→ **INPUT DATA**:
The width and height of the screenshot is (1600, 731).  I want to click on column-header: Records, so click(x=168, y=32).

---

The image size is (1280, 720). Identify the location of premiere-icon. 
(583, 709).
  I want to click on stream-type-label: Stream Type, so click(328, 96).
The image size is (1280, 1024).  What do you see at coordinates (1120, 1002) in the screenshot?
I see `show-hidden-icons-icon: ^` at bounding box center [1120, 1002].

→ **AIM OF THE TASK**: Retype the material from the line with "The image size is (1280, 720)." to the line with "center [1120, 1002].", including both of those lines.

→ **ANSWER SPACE**:
The image size is (1280, 720). Identify the location of premiere-icon. 
(583, 709).
  I want to click on stream-type-label: Stream Type, so click(328, 96).
The image size is (1280, 1024).  What do you see at coordinates (1120, 1002) in the screenshot?
I see `show-hidden-icons-icon: ^` at bounding box center [1120, 1002].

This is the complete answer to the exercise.